▶ [Brief]
Revise the rows from the line containing "You are a computer-use" through the line containing "pyautogui.click(x=298, y=353)", both included, replacing "Lesson plan" with "Course outline" and keeping everything else the same. Leave the pictures out of your answer.

▶ [Data supplied]
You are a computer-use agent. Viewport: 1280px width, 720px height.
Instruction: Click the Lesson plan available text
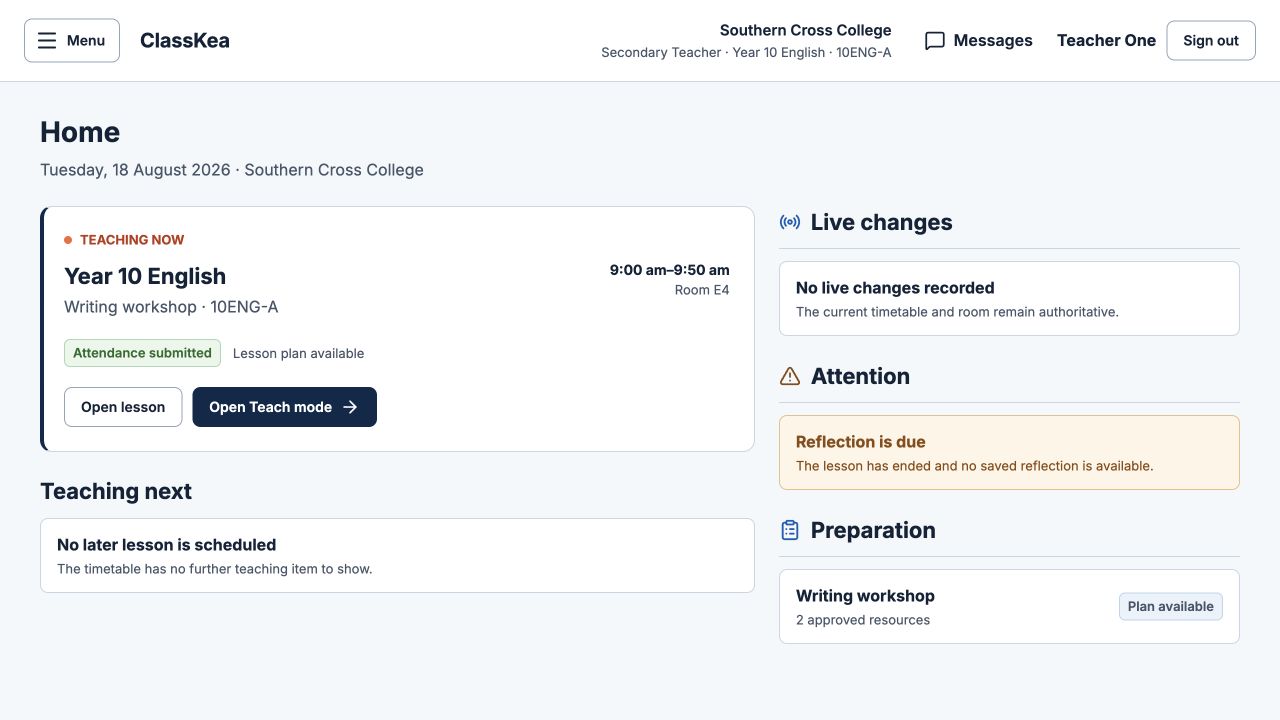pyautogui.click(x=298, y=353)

* * *

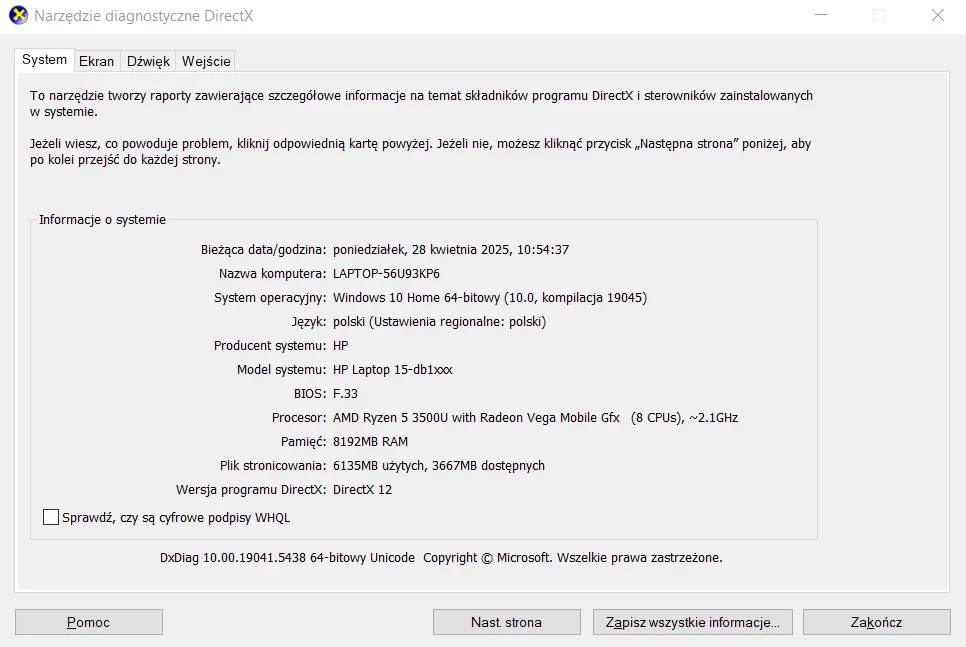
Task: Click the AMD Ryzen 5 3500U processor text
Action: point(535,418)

▶ [Answer in full]
You are a computer-use agent. Viewport: 1280px width, 720px height.
Instruction: Click the Course outline available text
pyautogui.click(x=298, y=353)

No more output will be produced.